Modern Housing Crisis Meets With History

Ketchum’s Historic Preservation Committee offers up concepts about what is the town’s character and what it is not. Image credit: City of Ketchum

From process to content, Ketchum’s historical preservation plan draws scrutiny

By Eric Valentine

With a January deadline fast approaching and under pressure to increase the local housing supply, Ketchum city council members Monday night took in a laundry list of concerns put forth by residents and property owners over the city’s current proposal to preserve historical structures around town. From worries about the blurring of design guidelines with historic preservation to the distribution of the proposal the evening before Thanksgiving, public comment largely focused on asking the city to slow it all down. 

At issue is the city’s draft proposal that aims to preserve Ketchum’s history while this small, mountain town grows or changes—or not—over time.

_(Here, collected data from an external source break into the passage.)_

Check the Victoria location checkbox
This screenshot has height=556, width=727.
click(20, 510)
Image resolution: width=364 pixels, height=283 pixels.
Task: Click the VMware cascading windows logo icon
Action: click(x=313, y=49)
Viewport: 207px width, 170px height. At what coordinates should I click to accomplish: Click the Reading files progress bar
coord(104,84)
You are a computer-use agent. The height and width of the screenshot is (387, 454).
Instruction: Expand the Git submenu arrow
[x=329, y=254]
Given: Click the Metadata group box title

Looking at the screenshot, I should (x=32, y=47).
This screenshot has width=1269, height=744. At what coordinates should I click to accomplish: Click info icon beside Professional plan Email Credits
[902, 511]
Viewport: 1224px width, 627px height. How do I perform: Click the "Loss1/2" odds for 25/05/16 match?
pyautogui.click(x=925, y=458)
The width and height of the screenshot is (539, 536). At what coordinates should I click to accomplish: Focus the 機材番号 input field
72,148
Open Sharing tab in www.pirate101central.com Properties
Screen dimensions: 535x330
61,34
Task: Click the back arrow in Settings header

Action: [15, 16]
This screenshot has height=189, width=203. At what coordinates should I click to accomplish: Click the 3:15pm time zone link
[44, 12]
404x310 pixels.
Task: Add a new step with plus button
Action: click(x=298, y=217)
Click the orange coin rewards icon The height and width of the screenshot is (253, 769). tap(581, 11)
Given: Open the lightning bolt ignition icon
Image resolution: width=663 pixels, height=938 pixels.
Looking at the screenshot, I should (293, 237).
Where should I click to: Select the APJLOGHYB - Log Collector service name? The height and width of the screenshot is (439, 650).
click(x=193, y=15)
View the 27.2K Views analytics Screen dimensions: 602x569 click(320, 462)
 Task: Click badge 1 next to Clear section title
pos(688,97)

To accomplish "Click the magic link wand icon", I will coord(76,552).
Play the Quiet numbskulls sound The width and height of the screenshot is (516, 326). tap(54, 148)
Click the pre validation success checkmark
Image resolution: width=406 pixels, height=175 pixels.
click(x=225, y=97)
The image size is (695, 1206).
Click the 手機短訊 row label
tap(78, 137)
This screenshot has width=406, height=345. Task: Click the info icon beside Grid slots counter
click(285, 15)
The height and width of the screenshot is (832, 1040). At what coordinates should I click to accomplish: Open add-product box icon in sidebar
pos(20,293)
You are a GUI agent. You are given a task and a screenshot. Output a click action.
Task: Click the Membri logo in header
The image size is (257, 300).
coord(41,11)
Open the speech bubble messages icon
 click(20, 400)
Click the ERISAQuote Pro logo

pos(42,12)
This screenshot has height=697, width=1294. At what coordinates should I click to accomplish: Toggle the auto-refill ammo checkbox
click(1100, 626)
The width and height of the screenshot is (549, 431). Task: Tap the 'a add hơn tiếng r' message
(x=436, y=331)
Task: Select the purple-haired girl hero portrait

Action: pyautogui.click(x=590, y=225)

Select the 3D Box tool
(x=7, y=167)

With development permits being pulled en masse in recent years, city planners quickly found themselves vetting projects that sought to tear down old buildings or renovate them with designs and materials some thought out of character. Currently, the city has no specific or permanent historic preservation ordinance. That means the city’s options for mitigating the potential or perceived impacts to town character are minimal.

In October 2020, the city passed an emergency ordinance that essentially put a moratorium on developments impacting historical buildings. That was renewed at the beginning of this year as an interim ordinance and stands firm today.

“Everyone in this room has the same goal, has the same north star. We want to have a charming, attractive town that creates a sense of space and makes us want to be a part of this community,” Ketchum mayor Neil Bradshaw said. “My role as mayor is to run a good process, … the council has the hard job, they actually have to make the decisions.”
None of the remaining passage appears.